On margins, Zamir reiterated historical targets discussed over time, saying the company has been in the range of 25% gross margin and 15% EBITDA margin for several quarters. He said the company sees further margin opportunity and cited “best in class” industry EBITDA margins in the range of 20% as an aspiration, though he emphasized it was not a forecast and did not provide a timeline. He also pointed to the profitability impact of buying parts at higher market prices when contractual vendors struggle, and to limited aircraft teardowns in recent years reducing availability of used engines and parts that can be overhauled at lower cost.
Strategically, Zamir said M&A is a “clear strategic priority” for 2026, with a focus on “accretive bolt-on acquisitions” in natural adjacencies that expand the addressable market and deepen customer value. He said the company hired a vice president of corporate development, built a pipeline of opportunities, and is actively evaluating potential deals while maintaining discipline.
Management also discussed expectations for the 131-series APU. Zamir said the company expects growth from that product line and is focusing in 2026 on improving efficiency and profitability to be more competitive, while expanding sales outreach beyond large U.S. airlines to mid-size and smaller carriers globally.
Finally, Ben-Yair noted a change to the company’s reporting schedule beginning next quarter: starting with first-quarter 2026 results, TAT plans to release financial reports in the morning before U.S. markets open and host the call shortly thereafter, rather than releasing after market close and holding the call the following morning.

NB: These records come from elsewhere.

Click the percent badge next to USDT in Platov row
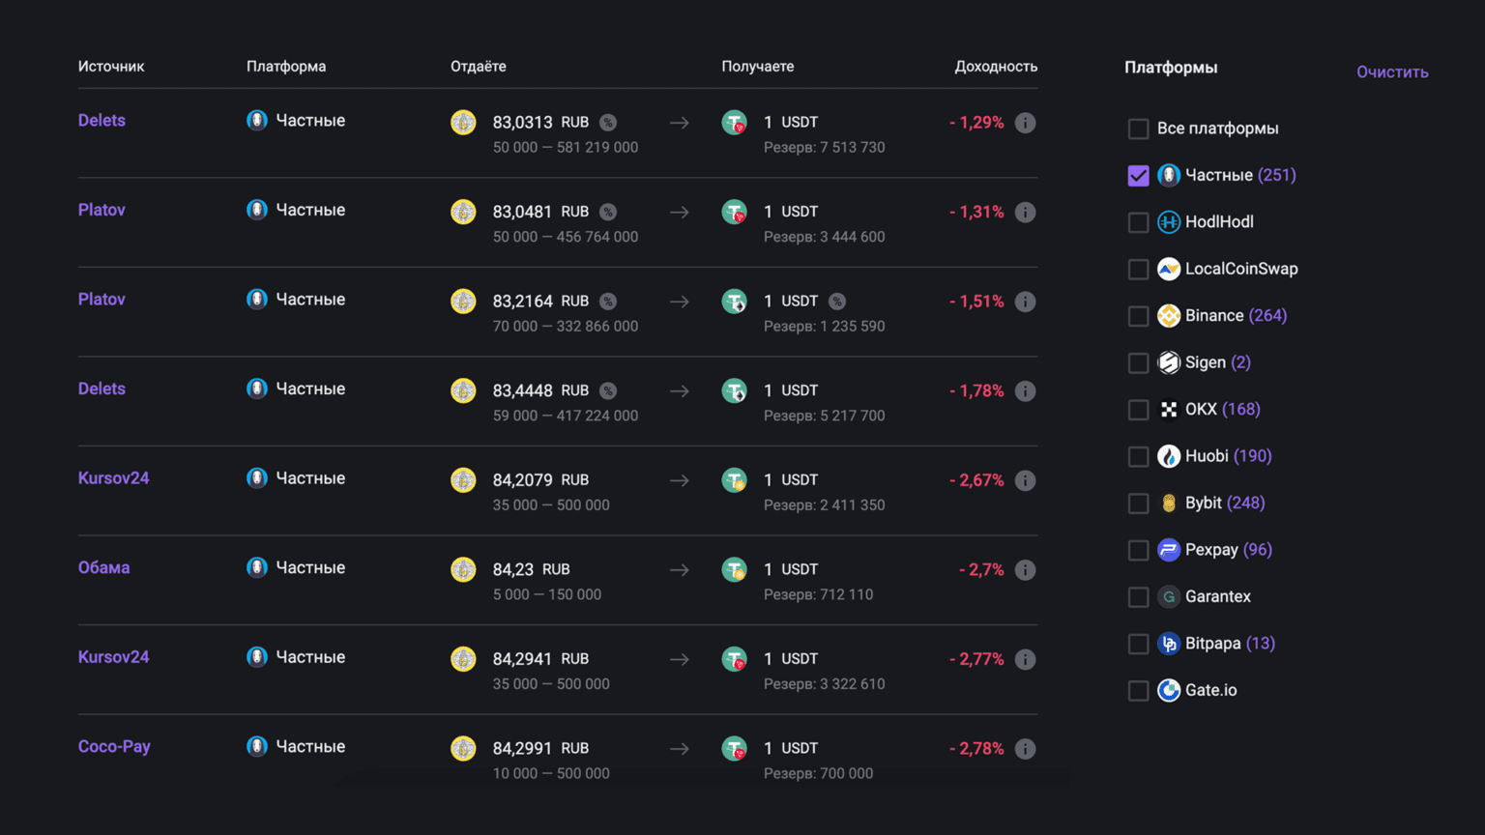The width and height of the screenshot is (1485, 835). [x=837, y=302]
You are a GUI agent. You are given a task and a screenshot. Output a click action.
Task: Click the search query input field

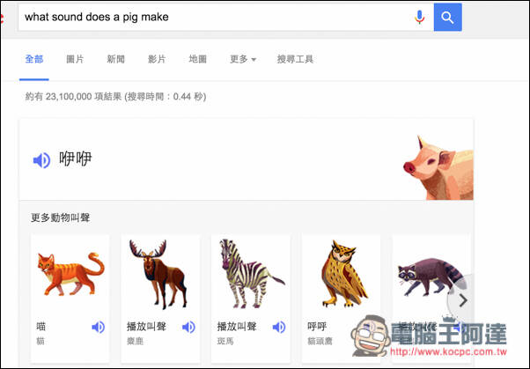coord(217,18)
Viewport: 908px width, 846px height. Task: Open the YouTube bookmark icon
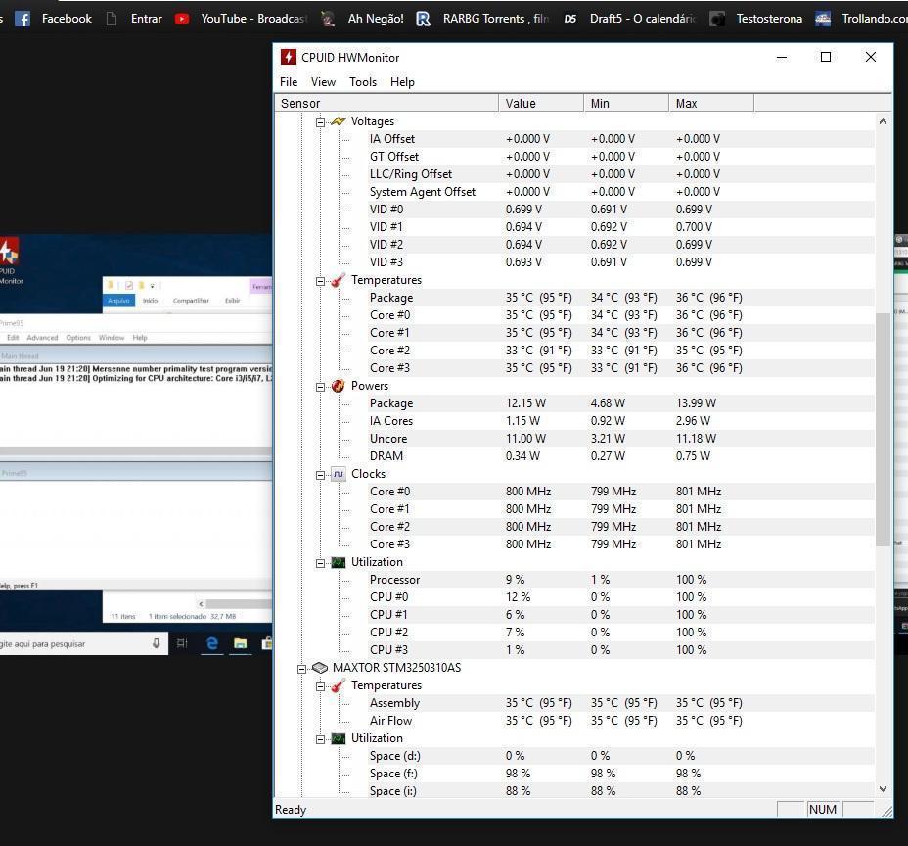182,19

TAT Technologies Ltd. is a global provider of environmental control and thermal management solutions for the aerospace industry. The company specializes in the design, manufacturing and support of aircraft environmental control systems (ECS), heat exchangers and related components. Its product portfolio serves commercial and military airframers, engine manufacturers and airlines, offering critical systems that regulate cabin pressure, temperature and ventilation on fixed-wing and rotary aircraft.
Key offerings include air cycle machines, preconditioned air units, steam/water separators and specialty heat exchangers engineered to meet stringent aerospace standards.